--- Data excerpts Enclosed Below ---

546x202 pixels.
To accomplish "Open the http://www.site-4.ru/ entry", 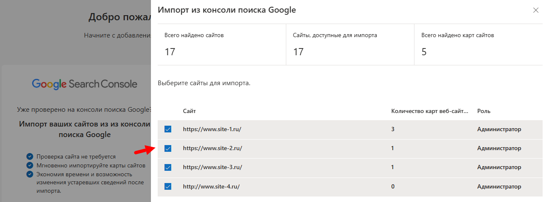I will (211, 186).
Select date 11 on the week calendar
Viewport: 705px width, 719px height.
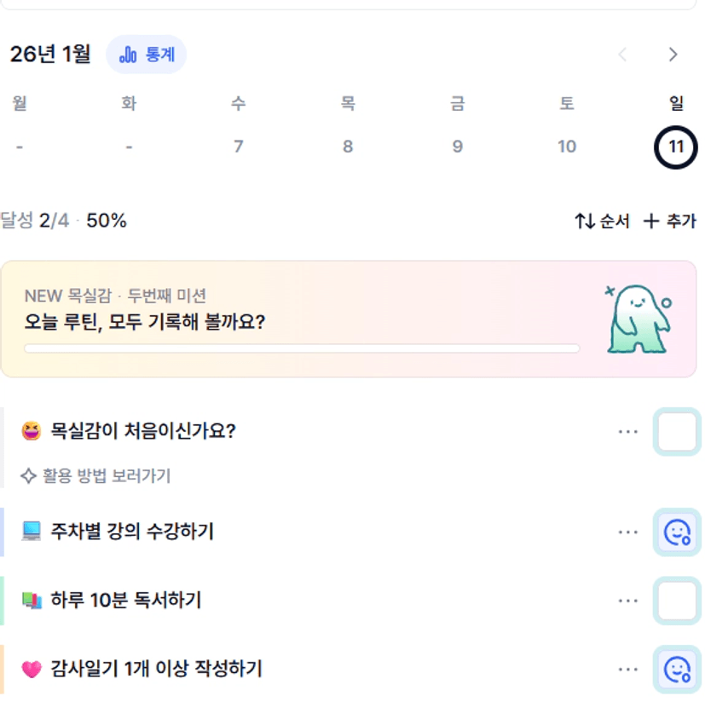click(676, 147)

--- End of Enclosed Data excerpts ---

What needs to be done = The line that contains "Select date 11 on the week calendar" opens the part to copy, and the last line of the records closes it; set down those lines exactly, pictures excluded.

Solved exercise =
Select date 11 on the week calendar
Viewport: 705px width, 719px height.
click(676, 147)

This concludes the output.